(Recorded data)
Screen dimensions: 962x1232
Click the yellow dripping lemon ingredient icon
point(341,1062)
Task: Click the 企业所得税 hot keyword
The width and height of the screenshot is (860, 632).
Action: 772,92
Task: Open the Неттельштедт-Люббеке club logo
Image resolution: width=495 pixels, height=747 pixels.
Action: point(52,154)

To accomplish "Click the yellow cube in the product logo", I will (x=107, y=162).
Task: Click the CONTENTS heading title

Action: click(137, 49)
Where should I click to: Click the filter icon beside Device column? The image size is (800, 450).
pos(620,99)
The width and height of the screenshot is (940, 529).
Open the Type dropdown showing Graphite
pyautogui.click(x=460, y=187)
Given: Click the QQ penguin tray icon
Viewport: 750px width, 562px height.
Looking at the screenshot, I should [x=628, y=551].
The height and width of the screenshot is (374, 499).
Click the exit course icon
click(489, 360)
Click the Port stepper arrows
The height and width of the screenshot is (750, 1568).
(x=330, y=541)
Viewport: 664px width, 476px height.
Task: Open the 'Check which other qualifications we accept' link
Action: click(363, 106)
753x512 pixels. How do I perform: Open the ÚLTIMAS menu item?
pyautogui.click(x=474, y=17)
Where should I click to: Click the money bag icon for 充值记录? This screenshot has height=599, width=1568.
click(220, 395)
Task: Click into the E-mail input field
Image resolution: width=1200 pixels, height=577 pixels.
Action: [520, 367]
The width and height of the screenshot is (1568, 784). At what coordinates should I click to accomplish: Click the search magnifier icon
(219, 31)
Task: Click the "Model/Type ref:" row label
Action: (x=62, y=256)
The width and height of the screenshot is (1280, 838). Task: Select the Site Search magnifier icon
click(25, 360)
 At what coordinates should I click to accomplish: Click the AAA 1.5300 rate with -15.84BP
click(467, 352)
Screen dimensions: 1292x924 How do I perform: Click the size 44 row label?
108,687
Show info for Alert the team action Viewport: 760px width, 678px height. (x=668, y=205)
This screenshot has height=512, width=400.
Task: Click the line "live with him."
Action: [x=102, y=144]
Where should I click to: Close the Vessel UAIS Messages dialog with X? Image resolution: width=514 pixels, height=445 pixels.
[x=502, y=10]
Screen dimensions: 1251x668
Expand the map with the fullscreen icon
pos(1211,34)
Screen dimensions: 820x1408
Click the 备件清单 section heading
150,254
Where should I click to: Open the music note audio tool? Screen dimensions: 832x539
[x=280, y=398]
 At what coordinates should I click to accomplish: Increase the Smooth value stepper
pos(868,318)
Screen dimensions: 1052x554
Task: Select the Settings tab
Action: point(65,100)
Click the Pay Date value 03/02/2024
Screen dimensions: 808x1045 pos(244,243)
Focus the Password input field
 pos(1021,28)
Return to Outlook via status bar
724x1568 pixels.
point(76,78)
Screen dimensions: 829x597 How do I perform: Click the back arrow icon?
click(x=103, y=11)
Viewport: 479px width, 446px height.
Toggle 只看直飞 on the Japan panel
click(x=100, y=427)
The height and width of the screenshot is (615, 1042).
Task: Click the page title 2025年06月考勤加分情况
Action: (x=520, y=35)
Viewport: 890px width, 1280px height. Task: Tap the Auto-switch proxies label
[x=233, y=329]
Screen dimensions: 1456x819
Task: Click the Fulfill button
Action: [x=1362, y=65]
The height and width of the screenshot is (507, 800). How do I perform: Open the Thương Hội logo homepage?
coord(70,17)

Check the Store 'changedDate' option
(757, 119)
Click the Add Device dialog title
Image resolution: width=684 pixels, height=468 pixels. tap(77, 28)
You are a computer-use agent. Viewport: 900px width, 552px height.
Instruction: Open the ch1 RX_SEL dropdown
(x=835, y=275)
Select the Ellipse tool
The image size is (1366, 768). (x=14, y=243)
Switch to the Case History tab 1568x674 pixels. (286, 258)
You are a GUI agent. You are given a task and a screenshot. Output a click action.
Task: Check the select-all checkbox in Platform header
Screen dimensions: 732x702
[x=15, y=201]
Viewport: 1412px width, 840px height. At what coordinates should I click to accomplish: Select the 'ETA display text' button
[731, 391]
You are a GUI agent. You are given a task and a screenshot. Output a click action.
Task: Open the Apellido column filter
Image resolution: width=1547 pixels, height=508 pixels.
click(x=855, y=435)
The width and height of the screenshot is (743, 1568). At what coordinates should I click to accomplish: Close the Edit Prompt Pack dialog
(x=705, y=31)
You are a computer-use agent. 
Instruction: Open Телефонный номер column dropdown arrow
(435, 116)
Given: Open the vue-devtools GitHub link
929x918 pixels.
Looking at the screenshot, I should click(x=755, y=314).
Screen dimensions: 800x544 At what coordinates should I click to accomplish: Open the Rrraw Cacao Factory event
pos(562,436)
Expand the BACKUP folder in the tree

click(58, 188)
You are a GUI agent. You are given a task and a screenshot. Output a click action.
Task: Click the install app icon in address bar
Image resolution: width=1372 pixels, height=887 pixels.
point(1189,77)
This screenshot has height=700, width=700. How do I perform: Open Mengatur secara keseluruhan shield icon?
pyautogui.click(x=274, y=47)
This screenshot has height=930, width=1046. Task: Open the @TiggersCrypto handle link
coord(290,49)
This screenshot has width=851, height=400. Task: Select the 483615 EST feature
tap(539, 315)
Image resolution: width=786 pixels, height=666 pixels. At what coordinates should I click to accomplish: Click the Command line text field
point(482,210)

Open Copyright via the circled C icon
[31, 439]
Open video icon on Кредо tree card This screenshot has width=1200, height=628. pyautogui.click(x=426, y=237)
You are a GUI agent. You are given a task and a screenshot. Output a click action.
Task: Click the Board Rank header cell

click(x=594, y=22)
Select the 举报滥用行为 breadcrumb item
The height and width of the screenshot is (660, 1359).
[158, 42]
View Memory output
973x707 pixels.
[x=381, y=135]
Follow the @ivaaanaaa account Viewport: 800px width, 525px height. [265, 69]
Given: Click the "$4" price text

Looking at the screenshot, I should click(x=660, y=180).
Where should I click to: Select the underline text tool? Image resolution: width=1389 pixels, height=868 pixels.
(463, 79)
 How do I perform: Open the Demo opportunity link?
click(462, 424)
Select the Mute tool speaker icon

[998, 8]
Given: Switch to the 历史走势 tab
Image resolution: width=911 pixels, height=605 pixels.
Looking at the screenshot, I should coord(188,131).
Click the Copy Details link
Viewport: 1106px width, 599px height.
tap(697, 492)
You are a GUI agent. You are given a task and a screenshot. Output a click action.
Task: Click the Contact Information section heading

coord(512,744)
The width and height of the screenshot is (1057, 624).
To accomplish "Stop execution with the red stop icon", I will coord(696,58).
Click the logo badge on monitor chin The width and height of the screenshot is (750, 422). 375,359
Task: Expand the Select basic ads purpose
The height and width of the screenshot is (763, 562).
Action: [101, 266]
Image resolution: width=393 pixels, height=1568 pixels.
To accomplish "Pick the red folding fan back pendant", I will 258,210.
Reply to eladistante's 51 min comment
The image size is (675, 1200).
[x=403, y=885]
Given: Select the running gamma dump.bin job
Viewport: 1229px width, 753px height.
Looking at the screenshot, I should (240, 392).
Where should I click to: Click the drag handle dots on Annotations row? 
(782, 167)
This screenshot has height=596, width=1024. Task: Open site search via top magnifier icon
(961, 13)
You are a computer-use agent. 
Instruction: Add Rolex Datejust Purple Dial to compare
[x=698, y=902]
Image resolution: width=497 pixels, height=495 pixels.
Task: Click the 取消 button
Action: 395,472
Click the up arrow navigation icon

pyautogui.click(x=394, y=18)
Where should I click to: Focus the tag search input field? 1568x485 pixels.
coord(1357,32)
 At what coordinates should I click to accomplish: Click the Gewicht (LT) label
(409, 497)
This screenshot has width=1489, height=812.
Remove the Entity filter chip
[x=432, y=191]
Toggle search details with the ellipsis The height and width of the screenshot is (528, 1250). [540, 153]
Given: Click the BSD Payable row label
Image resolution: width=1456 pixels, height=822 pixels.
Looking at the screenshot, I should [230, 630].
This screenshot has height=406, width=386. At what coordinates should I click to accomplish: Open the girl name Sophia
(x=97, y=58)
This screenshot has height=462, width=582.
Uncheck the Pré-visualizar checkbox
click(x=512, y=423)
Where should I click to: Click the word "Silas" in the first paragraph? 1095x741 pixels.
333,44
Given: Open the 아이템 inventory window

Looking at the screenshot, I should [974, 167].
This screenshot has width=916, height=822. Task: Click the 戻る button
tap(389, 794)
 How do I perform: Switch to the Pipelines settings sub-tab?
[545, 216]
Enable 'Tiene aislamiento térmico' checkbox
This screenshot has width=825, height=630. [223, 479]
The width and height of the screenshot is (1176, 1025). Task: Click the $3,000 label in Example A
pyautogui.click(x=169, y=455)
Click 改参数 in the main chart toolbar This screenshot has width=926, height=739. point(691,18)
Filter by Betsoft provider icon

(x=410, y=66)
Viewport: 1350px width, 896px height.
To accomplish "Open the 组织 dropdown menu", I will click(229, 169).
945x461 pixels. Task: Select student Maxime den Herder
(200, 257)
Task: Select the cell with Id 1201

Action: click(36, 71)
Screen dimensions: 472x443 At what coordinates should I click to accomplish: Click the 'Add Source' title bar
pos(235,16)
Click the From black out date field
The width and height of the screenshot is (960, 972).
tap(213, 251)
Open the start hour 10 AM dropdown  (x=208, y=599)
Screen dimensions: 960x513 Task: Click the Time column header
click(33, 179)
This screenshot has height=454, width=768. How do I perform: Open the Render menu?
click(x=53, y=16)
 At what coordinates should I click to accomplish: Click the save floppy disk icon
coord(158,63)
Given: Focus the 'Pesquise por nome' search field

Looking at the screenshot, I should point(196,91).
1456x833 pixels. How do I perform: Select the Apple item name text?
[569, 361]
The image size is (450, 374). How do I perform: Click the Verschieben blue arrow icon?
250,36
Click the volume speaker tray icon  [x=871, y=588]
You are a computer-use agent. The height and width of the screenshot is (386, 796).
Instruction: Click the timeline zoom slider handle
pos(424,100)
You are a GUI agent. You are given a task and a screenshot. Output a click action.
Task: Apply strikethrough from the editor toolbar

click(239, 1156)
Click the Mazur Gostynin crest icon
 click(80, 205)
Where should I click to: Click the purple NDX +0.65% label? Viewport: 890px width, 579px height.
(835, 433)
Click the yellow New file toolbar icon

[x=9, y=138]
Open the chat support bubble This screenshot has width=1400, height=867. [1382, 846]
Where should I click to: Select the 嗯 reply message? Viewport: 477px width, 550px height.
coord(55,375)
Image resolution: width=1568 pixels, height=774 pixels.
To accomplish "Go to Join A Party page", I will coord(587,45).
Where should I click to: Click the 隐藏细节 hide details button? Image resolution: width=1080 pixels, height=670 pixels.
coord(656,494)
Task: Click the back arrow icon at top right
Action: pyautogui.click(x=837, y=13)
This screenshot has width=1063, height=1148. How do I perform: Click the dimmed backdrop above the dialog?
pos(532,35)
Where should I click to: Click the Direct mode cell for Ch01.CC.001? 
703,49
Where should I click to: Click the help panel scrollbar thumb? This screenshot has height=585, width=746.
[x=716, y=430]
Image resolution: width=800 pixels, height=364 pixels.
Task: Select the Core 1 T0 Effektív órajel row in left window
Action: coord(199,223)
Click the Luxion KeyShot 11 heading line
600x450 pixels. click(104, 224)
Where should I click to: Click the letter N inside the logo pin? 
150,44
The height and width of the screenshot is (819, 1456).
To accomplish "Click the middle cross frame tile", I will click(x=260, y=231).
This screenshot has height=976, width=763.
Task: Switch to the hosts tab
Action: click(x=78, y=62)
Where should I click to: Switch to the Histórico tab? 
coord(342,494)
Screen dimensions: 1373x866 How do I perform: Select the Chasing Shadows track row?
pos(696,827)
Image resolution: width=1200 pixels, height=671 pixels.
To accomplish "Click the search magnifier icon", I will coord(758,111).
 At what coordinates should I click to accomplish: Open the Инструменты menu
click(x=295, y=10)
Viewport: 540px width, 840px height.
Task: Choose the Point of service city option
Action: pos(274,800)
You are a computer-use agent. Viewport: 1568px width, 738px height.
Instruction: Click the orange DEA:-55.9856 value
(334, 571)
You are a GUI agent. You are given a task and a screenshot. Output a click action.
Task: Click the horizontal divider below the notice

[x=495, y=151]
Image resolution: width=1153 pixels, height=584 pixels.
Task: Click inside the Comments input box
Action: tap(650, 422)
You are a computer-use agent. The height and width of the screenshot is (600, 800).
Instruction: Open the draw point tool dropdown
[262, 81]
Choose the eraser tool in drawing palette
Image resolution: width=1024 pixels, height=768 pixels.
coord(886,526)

Work task:
Set down, exactly and in full, the lines from the one containing "is (600, 800)." through the end of the entries; no other line belongs.

Result of the task:
You are a computer-use agent. The height and width of the screenshot is (600, 800).
Instruction: Open the draw point tool dropdown
[262, 81]
Choose the eraser tool in drawing palette
Image resolution: width=1024 pixels, height=768 pixels.
coord(886,526)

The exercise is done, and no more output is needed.